The decision on s.193 suitability is surely right. There can be no separate subcategory of ‘temporary accommodation’. The ‘length of time’ being a factor in assessing suitability will remain contentious, I suspect. It appears that in this case, it was envisaged by the council that the appellant may be in the accommodation for years (as per the Nzolameso discussion), and it is hard to see how the stay being conceived of as ‘temporary’ can make any meaningful difference to suitability when the period involved is so long. A stay for a matter of days or weeks, perhaps, but not a year or more.
The regard to children point is worth attention. This is only a County Court appeal, not Court of Appeal, but it strikes me as setting out the consequences of the need to have regard to the children clearly and effectively. And as the number of out of borough/cross London accommodation placements continues to rise, faster than ever, this is significant.
In this instance, the travel time to the childrens’ school was simply not addressed in relation to its impact on the children. This review decision is far from alone in that.

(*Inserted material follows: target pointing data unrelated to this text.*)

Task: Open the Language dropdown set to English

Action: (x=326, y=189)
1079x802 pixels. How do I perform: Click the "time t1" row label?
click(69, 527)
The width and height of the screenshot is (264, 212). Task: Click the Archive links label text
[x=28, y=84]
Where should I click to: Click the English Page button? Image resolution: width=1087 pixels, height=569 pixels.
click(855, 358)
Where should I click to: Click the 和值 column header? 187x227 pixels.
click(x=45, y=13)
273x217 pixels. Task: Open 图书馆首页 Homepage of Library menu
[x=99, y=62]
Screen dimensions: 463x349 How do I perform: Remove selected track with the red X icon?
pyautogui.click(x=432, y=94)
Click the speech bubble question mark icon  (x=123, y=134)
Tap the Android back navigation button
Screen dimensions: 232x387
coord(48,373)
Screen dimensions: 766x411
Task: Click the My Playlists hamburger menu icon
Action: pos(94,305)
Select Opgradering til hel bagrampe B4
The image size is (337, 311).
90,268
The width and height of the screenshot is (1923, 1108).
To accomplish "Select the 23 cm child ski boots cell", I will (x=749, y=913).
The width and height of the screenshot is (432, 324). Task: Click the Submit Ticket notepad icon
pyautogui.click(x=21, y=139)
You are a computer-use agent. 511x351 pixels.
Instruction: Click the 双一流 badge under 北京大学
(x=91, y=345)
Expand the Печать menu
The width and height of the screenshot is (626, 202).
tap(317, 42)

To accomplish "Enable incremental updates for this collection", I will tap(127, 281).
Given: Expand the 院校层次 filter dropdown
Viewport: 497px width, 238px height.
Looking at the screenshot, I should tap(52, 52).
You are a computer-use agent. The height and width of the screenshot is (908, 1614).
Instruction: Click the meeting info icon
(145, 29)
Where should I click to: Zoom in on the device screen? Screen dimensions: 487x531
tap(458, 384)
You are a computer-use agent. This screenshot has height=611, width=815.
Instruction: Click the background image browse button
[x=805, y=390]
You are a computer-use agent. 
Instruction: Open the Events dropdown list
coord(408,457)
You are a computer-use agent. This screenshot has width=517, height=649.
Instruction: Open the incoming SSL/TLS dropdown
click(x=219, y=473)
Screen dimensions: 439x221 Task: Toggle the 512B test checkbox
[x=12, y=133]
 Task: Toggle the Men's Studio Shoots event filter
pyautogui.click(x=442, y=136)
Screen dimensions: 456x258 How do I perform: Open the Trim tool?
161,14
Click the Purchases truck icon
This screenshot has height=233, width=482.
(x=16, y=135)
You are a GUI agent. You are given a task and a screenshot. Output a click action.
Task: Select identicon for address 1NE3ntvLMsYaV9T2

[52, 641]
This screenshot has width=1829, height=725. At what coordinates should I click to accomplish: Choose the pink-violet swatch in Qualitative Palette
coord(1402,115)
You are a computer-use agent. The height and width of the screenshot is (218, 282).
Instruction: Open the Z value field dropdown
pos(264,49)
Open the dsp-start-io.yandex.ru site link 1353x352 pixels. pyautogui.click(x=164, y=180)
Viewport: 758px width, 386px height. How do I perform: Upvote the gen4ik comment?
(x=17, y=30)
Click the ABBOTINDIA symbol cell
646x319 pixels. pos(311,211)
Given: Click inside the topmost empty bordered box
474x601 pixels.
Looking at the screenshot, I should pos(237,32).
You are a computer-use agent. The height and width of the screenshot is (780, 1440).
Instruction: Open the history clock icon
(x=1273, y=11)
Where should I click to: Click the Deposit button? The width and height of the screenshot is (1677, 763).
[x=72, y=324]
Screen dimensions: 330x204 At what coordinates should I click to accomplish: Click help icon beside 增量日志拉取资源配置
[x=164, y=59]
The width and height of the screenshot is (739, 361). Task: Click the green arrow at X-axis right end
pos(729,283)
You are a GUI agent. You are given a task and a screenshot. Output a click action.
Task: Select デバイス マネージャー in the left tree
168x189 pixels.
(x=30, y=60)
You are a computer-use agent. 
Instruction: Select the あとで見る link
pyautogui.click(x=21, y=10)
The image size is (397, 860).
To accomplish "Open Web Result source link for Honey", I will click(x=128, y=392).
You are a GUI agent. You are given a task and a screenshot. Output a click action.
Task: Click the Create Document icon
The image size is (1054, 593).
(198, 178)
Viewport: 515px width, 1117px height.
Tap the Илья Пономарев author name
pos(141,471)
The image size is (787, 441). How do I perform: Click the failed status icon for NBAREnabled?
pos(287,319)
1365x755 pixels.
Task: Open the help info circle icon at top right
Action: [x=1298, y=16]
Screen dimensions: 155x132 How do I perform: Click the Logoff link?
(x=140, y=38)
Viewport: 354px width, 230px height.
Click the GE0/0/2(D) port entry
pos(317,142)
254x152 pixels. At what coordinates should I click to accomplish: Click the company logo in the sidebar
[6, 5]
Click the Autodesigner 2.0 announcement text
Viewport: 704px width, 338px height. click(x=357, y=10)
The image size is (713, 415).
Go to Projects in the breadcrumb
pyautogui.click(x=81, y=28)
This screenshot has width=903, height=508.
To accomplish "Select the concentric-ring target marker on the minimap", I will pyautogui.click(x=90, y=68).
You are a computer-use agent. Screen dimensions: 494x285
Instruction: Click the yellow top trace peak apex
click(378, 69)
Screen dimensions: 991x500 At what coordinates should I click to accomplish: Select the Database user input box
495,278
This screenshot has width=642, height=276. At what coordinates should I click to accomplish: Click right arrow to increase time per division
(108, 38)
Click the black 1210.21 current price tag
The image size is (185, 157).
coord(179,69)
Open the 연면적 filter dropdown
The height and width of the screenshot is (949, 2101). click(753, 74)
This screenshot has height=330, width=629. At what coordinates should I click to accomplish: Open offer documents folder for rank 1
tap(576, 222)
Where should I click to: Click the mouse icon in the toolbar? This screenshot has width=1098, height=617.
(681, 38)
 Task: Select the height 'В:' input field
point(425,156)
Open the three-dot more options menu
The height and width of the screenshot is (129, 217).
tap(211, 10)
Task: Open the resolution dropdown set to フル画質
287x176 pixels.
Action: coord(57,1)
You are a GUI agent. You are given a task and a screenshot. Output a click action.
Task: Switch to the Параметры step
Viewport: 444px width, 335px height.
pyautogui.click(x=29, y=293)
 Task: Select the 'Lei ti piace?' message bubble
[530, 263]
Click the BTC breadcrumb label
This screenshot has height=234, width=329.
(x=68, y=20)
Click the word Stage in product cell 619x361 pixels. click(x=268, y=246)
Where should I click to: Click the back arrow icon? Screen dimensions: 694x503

Nor, I would suggest, would a simple assertion that the children could move school to the area of the accommodation suffice, not without an investigation of the availability of places, and any other support that might be in place. Review letters simply stating ‘they’ve got schools in Birmingham’ with nothing more (yes, these exist) would surely not meet the due regard to the needs of children test.
May I also say that it is a pleasure to see the Circuit Judge, HHJ Parfitt, spend considerable care to make the judgment as clear and comprehensible as possible to the appellant, who was there, and also to give the outcome at the start rather than make her wait. While explaining the intricacies of s.193 obligations might, in the end, be impossible to put wholly in lay terms, the judgment strikes me as a model of clarity and decency in the way it is expressed. There should very definitely be more of this.